List each line of the items below that contains the string "height", copying the lines in full. Case counts.

- [Data provided]
+ + + + + + +

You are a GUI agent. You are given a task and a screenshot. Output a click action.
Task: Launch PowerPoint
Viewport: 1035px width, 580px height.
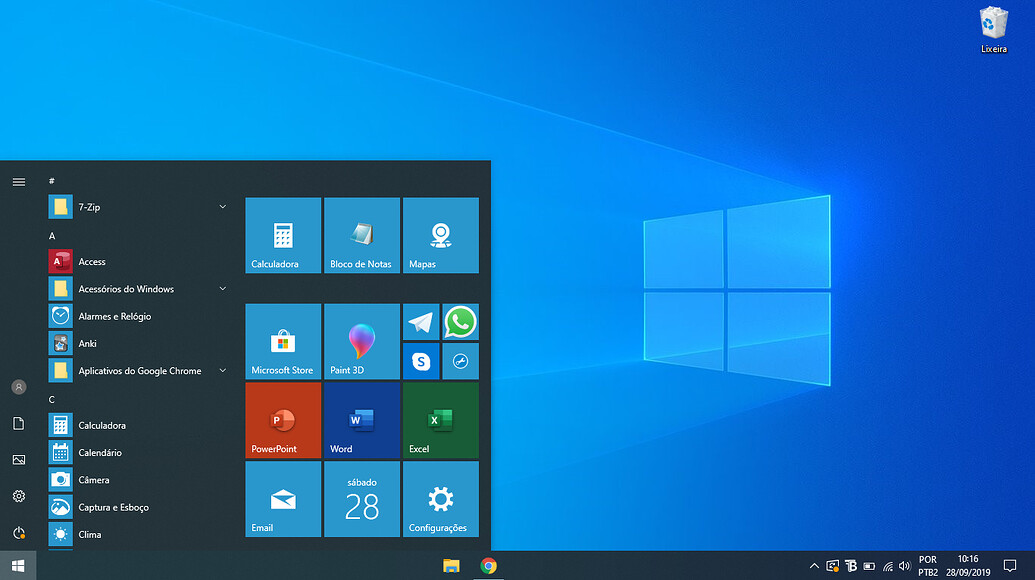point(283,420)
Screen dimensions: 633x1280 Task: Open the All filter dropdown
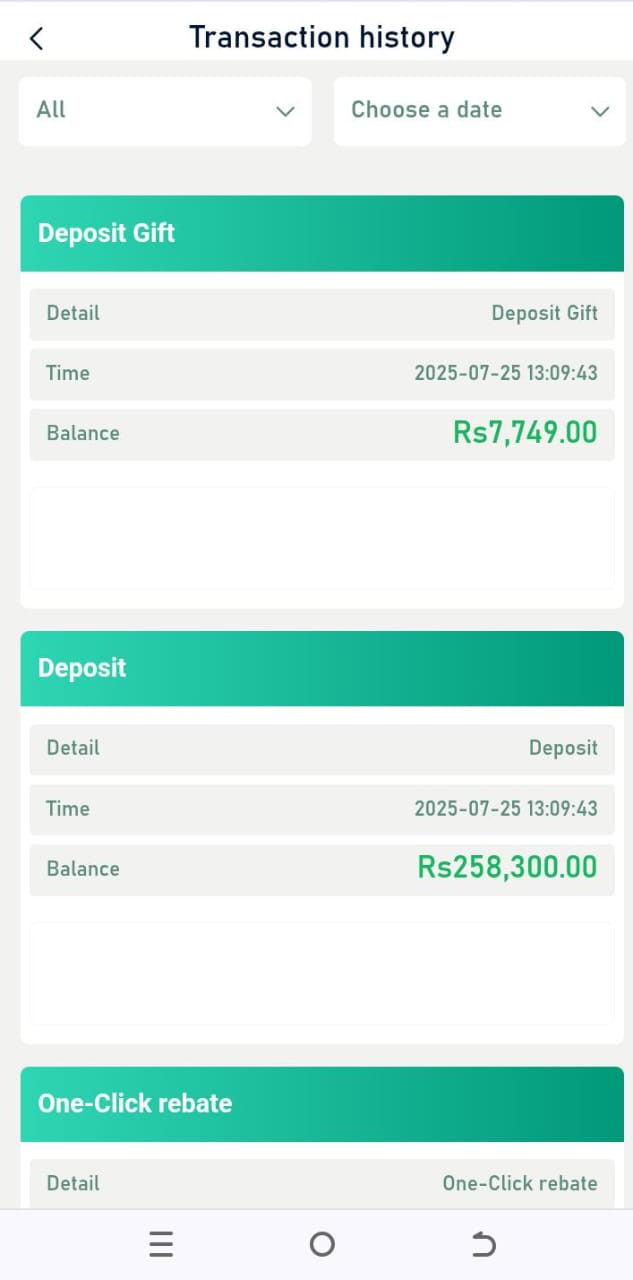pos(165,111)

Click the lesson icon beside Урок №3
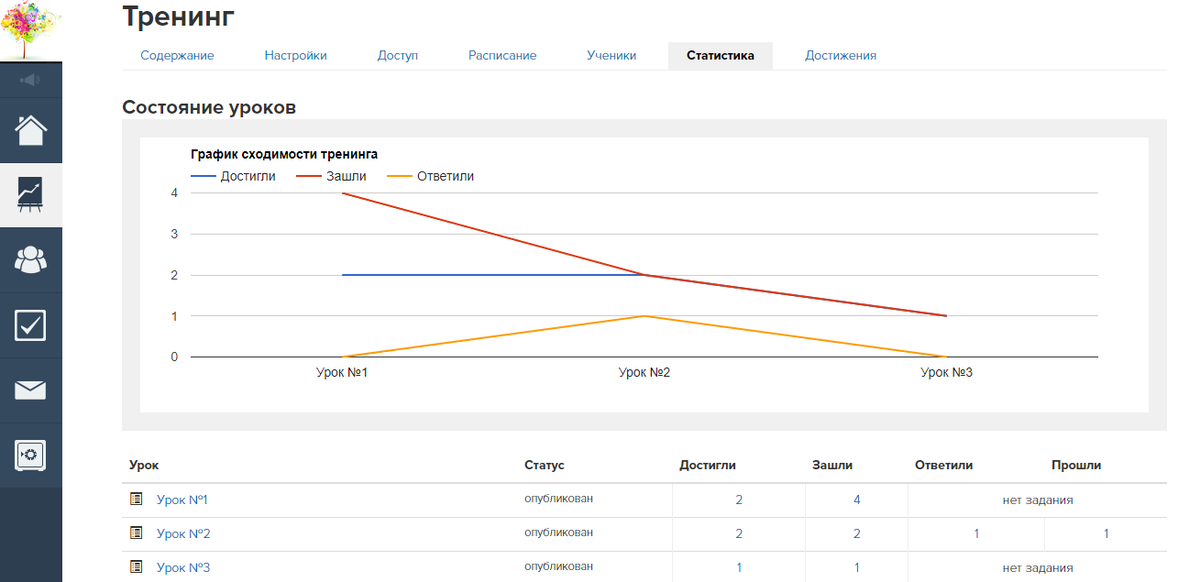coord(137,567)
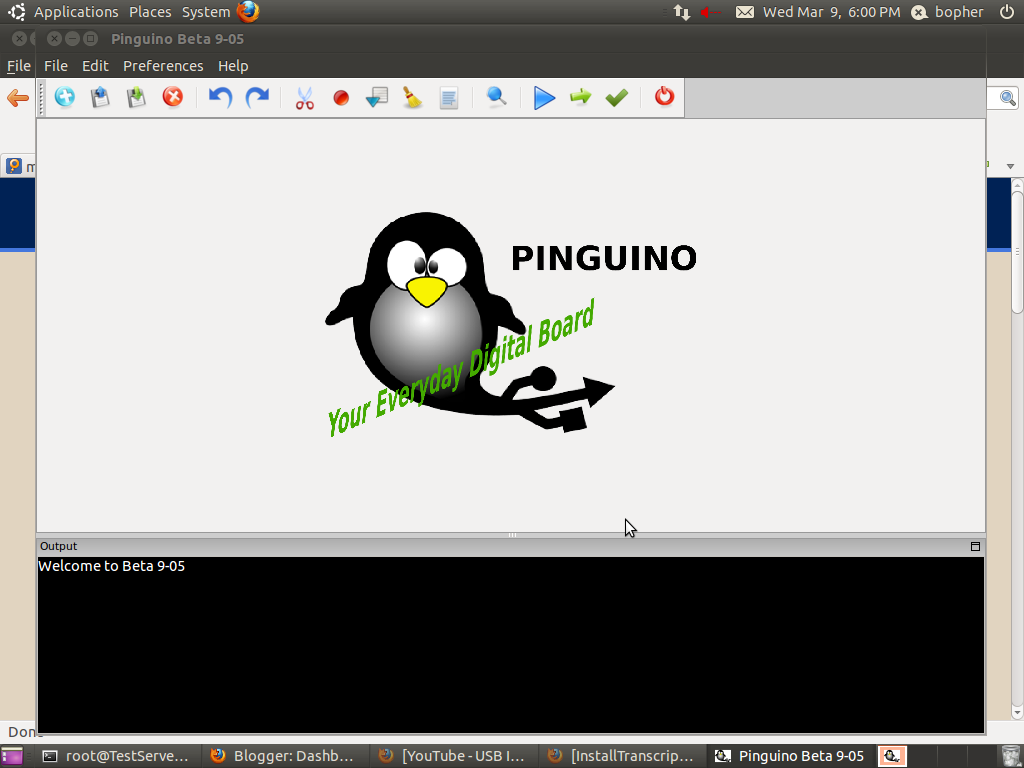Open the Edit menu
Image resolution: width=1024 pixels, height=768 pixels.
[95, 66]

+ + + + + + +

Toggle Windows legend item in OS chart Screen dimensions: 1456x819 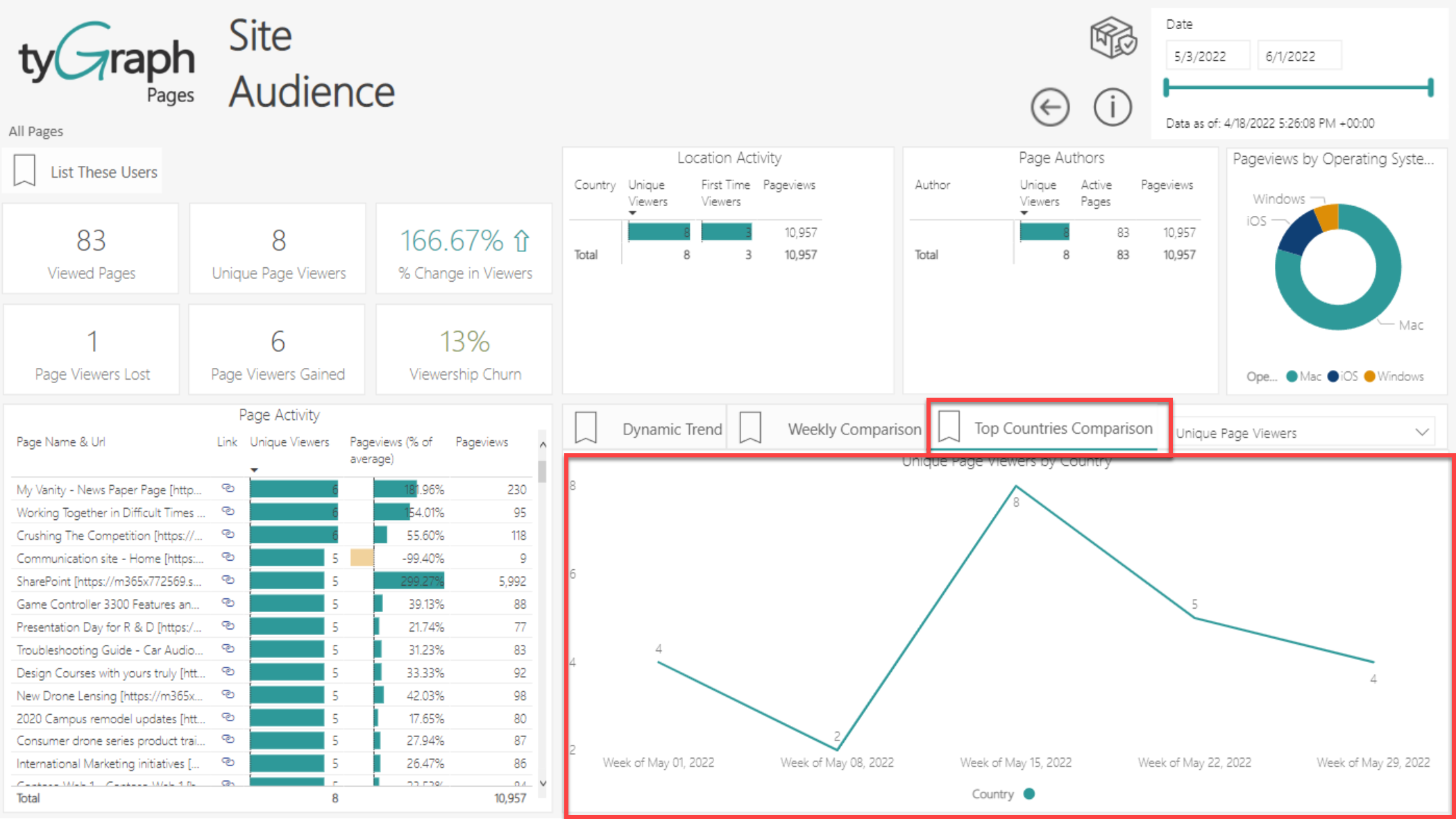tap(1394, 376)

+ + + + + + +

- [Response below]
Viewport: 1035px width, 580px height.
Image resolution: width=1024 pixels, height=768 pixels.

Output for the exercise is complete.